Why the Calcutta Cup still means something in a rugby world that’s changing fast
The Calcutta Cup doesn’t feel like a rivalry built on hatred, it feels like one built on history, familiarity, and a kind of mutual understanding that only comes from years of shared culture, shared tours, shared changing rooms and shared experiences. This weekend’s clash at Murrayfield didn’t just feel like a rugby match; it felt like an annual reunion, a ritual, a meeting point, and a shared tradition dressed up as rivalry.
There’s needle, obviously, but it’s laced with something else; respect, familiarity, and a strange kind of affection. You could see it in the small moments, in the laughs, the glances, the conversations after the whistle, and in the way players interacted with each other throughout the game. Take Sione Tuipulotu – ruffling feathers, throwing the shoulders back, leaning into the pantomime villain role. The wind-up merchant / the chaos agent, and it’s funny, because you could see his Lions teammates from England laughing it off mid-game. They weren’t rattled, just smiling at it: “that’s just Sione being Sione.”
That’s the Calcutta Cup in a nutshell, edge without venom, bite without bitterness. What struck most across the whole weekend was how much of this rivalry lives off the pitch, away from the collisions and the set-pieces and the scoreboard. It lives in the pubs, in the streets, in the laughter, and in the groups of mates who don’t see each other often enough anymore.
The Famous Grouse actually commissioned research which showed that over half of Brits (52%) now spend less than 80 minutes a week with their closest friends, three in four (75%) feel happier within a minute of meeting up, and one in five (20%) say watching live sport together is one of the main reasons they actually commit to seeing each other.
You see lads who probably spend more time in group chats than in each other’s company, people who are mid-twenties (my age) whose friendships now live through WhatsApp, Instagram, voice notes and memes instead of pints, sofas and shared silence, where technology keeps us constantly connected but rarely actually together.
But then matchday happens, and rugby cuts straight through it.
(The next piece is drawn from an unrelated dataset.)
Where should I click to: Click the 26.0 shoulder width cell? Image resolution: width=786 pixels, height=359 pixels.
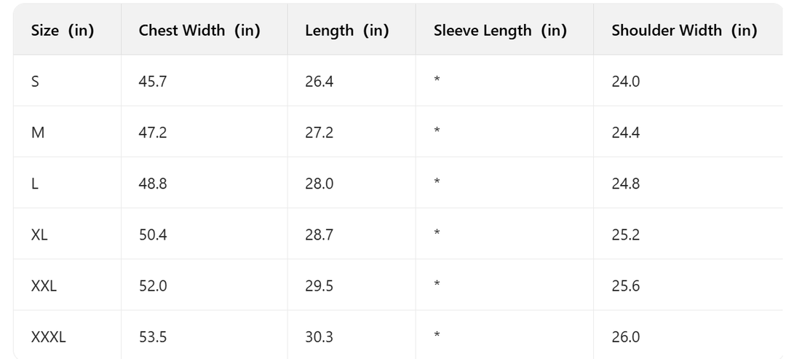pos(625,337)
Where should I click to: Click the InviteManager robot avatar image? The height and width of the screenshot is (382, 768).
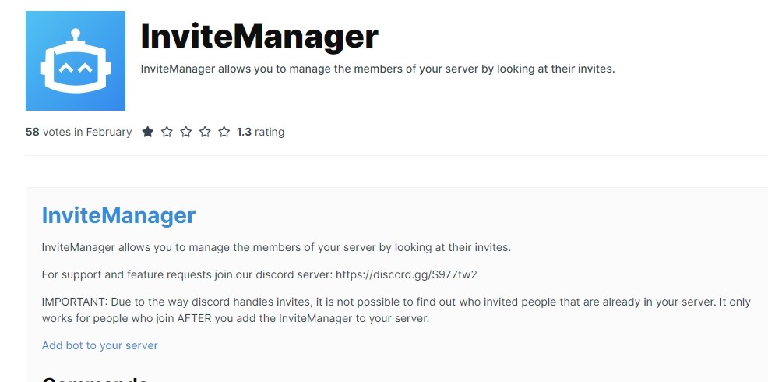coord(76,61)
It forces people into rooms together again. Into pubs. Into standing side-by-side at bars. Into conversations with strangers who feel like mates by the second pint. It drags people out of isolation and back into community.
Because when you strip it all back, the Calcutta Cup, or for that matter any Six Nations match isn’t really about who wins or loses, it’s about the fact that, for one weekend at least, rugby gives people a reason to put their phones down, go to the pub, spend time with their mates (maybe drink a Famous Grouse and Ginger or two), and remember what it actually feels like to be together again, something my generation is losing touch with by the year.